I don't think any of this is entirely clear, but from my understanding it seems like the EU wants to apply GDPR even if you don't have an EU presence.
In practice, I doubt that they'd get the US to enforce judgements. But it might mean that I can never risk going to Europe again lest I risk having a default judgement enforced against me for one of my businesses.
The threshold for determining establishment is a low threshold however there will still be various factors taken into account in determining whether that establishment is there (for Art 3(1), and indeed whether goods and services are being offered to data subjects in the EU (for Art 3(2)).
The mere availability of a website is not sufficient however to satisfy the above. Recital 23 below gives more details about those factors:
*Whereas the mere accessibility of the controller's,
processor's or an intermediary's website in the Union, of
an email address or of other contact details, or the use
of a language generally used in the third country where
the controller is established, is insufficient to
ascertain such intention, factors such as the use of a
language or a currency generally used in one or more
Member States with the possibility of ordering goods and
services in that other language, or the mentioning of
customers or users who are in the Union, may make it
apparent that the controller envisages offering goods or
services to data subjects in the Union.*
Yes, I should have better specified "accessible". If you ship to those customers, and make that publicly known, that appears to satisfy the intent to provide service to that country?
Add on language and currency, basics of accessibility, and you're meeting the definition AFAICT.
No if you aren’t a legal entity in the EU you have no presence in the EU.
If you would push for this the only thing that would happen is that companies would stop accepting orders from the EU.
If this is going to be the definition expect a lot of store fronts to be closed to EU residents following May 25th or more likely the first time this precedence will be set in court.

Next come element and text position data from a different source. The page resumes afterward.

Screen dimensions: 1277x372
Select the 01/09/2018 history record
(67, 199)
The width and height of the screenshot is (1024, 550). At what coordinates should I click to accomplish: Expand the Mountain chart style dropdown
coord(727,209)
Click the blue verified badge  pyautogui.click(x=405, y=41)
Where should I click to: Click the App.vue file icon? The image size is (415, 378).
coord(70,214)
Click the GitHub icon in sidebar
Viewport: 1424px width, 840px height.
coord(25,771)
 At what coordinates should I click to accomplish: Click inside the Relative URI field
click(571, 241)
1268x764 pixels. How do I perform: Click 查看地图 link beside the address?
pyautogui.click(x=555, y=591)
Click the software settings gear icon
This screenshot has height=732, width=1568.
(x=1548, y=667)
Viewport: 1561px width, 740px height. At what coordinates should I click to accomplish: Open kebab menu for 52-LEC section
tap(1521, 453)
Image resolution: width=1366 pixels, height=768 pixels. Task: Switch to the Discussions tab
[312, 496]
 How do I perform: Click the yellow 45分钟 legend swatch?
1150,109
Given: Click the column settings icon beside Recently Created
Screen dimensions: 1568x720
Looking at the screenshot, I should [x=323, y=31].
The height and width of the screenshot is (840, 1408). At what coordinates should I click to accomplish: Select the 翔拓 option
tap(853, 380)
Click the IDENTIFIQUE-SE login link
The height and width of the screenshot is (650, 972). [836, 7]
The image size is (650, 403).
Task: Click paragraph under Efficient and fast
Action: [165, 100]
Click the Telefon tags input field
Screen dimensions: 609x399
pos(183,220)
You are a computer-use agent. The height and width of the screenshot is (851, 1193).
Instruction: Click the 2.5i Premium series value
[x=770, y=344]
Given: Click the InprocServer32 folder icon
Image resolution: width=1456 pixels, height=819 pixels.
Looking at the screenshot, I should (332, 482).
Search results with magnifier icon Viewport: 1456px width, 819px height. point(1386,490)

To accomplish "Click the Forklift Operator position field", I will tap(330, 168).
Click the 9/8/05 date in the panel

It seems a direct parallel of being tried for copyright infringement in USA when you have an offshore website - like O'Dwyer who had to bribe himself out of being extradited from UK to face charges of copyright infringement in USA. He'd never been there, didn't have servers there, and was acting legally in his jurisdiction of residence.
Similar things happened with USA's actions on Silk Road, KAT, with Kim Dotcom, and I'm sure many other legal situations I'm not aware of.
EU is seemingly extending logical contact to be equivalent to entry to a jurisdiction as USA appear to have established is desirable as a facet of inter-national application of law in the internet age.
I much prefer the extension of jurisdiction in protection of member states citizens rights than in the service of media conglomerates.
Copyright is enforced via local copyright holders / representatives, trade agreements and WTO rules AKA local or international law.
In no way shape or form does US law has a direct mandate outside of the US.
All the examples you've given were those of actions performed through established legal channels to which all parties had and have a saying in.
Extra-territorial application of the GDPR under existing frameworks (or the lack thereof) is tyrannical because you apply it to people that have had no saying in the establishment of the regulation and have no control over the interpretation and or the enforcement of it.
In practice, I doubt that they'd get the US to enforce judgements. But it might mean that I can never risk going to Europe again lest I risk having a default judgement enforced against me for one of my businesses.